Volume 10 Part 1 Article 52: Fructification of Agaricus bisporus (Lge.) IMB. in Relation to the Relevant Microflora in the Casing Soil

Volume 10 Part 1 Article 52
Year 1979
Title: Fructification of Agaricus bisporus (Lge.) IMB. in Relation to the Relevant Microflora in the Casing Soil
Author: H.R. Visscher


Since 1960, when Eger introduced the “Halbschalen” test, it has been believed that bacteria in the casing soil – identified in English soil as Pseudomonas, Group IV or ft. putida (Hayes et al., 1969; des Thomas et al. 1964) are indispensable for fructification in A. bisporus.

Eger’s idea’s and Tschierpe’s opinion (Tschierpe, 1959; Tschierpe and Sinden, 1964, 1965), that a fall in concentration of CO2 would be sufficient for onset of fructification, were reconciled by Long and Jacobs (1968), who showed that under non-sterile conditions the best fructification occurred with a volume fraction of CO2 in the range 0.3-1 dm3/m3 (=0.03-0.1%). Under sterile conditions, no fructification started, whatever the concentration of CO2.

Eger’s reasoning (1961) that the bacteria would thrive on volatile metabolites from the mushroom mycelium (Lockard and Kneebone, 1962) was confirmed by Hayes et al. (1969) and Eger (1972), culturing the bacteria on one or more of those metabolites as sole carbon source.

Since some fructification occurred under sterile conditions in the presence of activated charcoal (Eger, 1961; Long and Jacobs, 1974; Angeli-Couvy 1975, 1977), Long and Jacobs concluded that the absorbent action of the charcoal would serve as a model for the microbial effect in inducing mushroom formation. More authors liked to reduce the role of the relevant microflora to a mere removal of excess volatiles or self-inhibitors of fruiting (Stoller, 1954; Wood, 1976). Their opinion will be discussed in this paper. The ideas on the relevant microflora described so far originated from trials on a laboratory scale. In this paper, I will give an impression of ways of checking or extending those ideas on a more practical scale, mainly in the growing rooms of our Mushroom Experimental Station, whose facilities have been described earlier (Pompen and Gerrits, 1972).

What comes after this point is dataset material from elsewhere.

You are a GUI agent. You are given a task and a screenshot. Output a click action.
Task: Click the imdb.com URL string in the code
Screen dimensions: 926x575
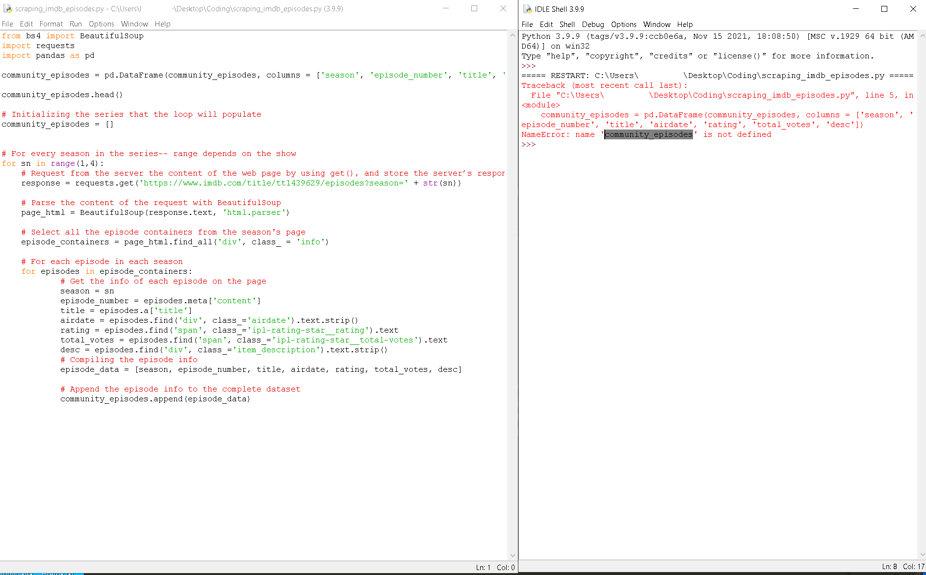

The trials were carried out either in experimental plots in shelves of 1.3 m2 in growing houses of 120 m2 or in trays of 0.27 m2 in growing houses of 25 m2 both treated as a one-zone system. In the houses, there were 5 layers with 16 plots or 18 trays in one layer. In most of the trials factorial designs were used such as a 24 or 4 x 2 x 2 or 2 x 3 x 3 layout with 4 or 5 replicates. The layers were considered as blocks and the treatments were randomized in the layers.

Our main line of research may be expressed perhaps best as to look for and to understand those cultural practices and treatments that provide the best ecological conditions in the casing soil to harbour the relevant microflora and so to obtain, what has been called by Flegg (1956) the main function of the casing layer : “production of mushrooms in quantity”.

To illustrate this line of research I will describe an assortment of trials, some reported earlier (Visscher, 1973, 1975a, b ; Van Gils and Visscher, 1975), each giving some pieces of information.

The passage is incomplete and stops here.